The convergence is largely a by-product of the Organisation for Economic Co-operation and Development (OECD) Convention on Combating Bribery of Foreign Officials in International Business Transactions (OECD Anti-Bribery Convention), the United Nations Convention against Corruption, the Inter-American Convention Against Corruption, and the Council of Europe Criminal Law Convention on Corruption. But particularly critical to the convergence taking place is the work of the OECD’s Working Group on Bribery.
On January 12, 2012, the OECD Working Group issued its Phase 3 Report on Implementing the OECD Anti-Bribery Convention in Japan. The report was critical of Japan’s lack of enforcement of its implementing legislation. It called on Japan to increase its efforts to investigate and prosecute foreign bribery cases. In addition, it called on Japan to establish a legal basis for confiscating the proceeds of bribing foreign officials and to make it a crime to launder the proceeds of foreign bribery.
The OECD Working Group also called on Japan’s Ministry of Economy, Trade, and Industry (METI), the ministry that has responsibility for Japan’s foreign bribery offence, to take a stronger role in ensuring the effective implementation of the OECD Anti-Bribery Convention. In addition to promoting enhanced enforcement efforts, METI was also called on to take a more active role in encouraging the use of anti-compliance programs by Japanese companies.

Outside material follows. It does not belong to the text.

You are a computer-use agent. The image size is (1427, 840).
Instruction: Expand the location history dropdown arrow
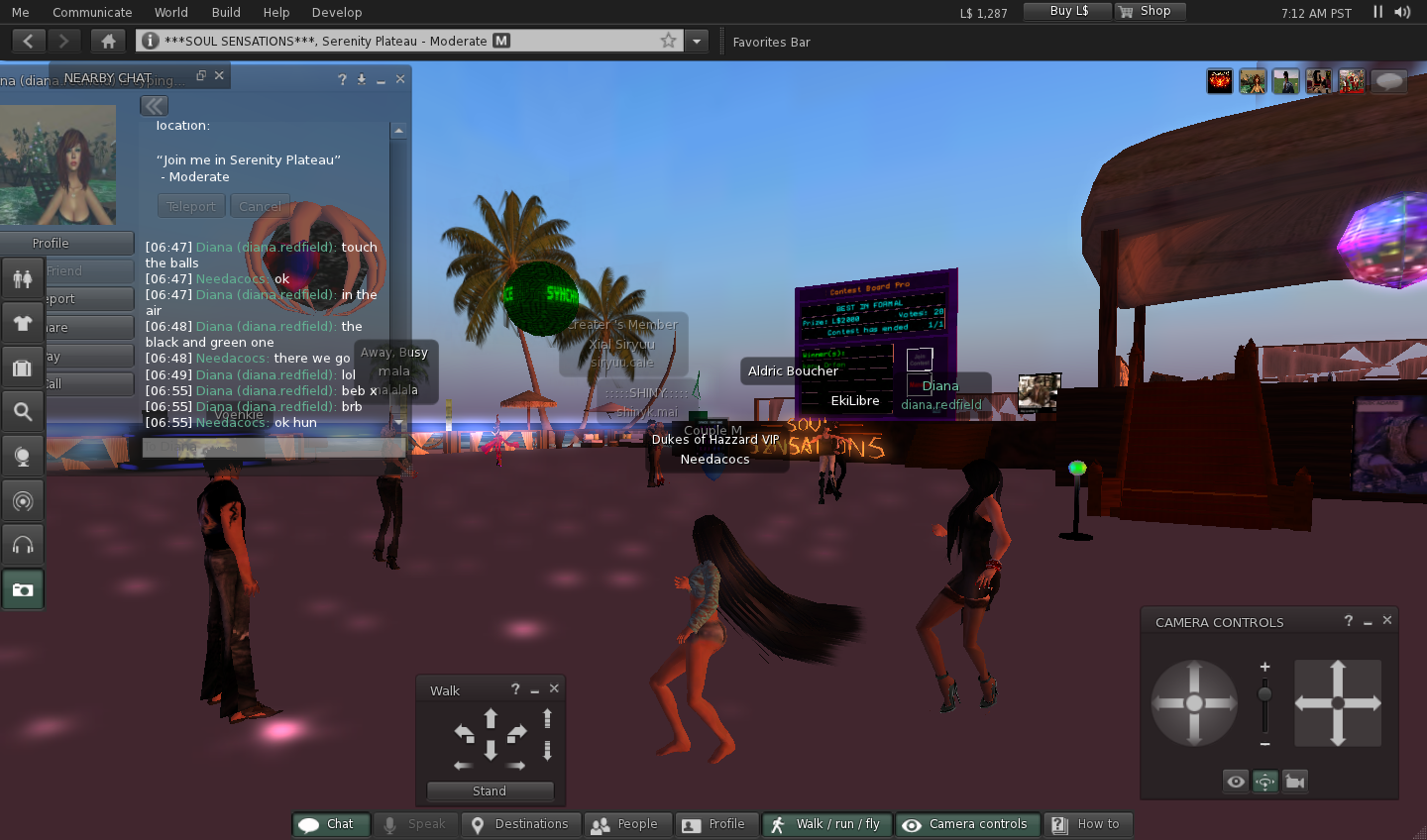coord(698,41)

Given the history of the OECD Working Group in pressing parties to the OECD Anti-Bribery Convention to take corrective measures, increased activity can be expected from Japan. The degree to which increased activity can be anticipated remains to be seen. However, METI is already in the process of seeking insights from U.S. and U.K. practitioners as well as the U.S. and U.K. subsidiaries of Japanese parent companies.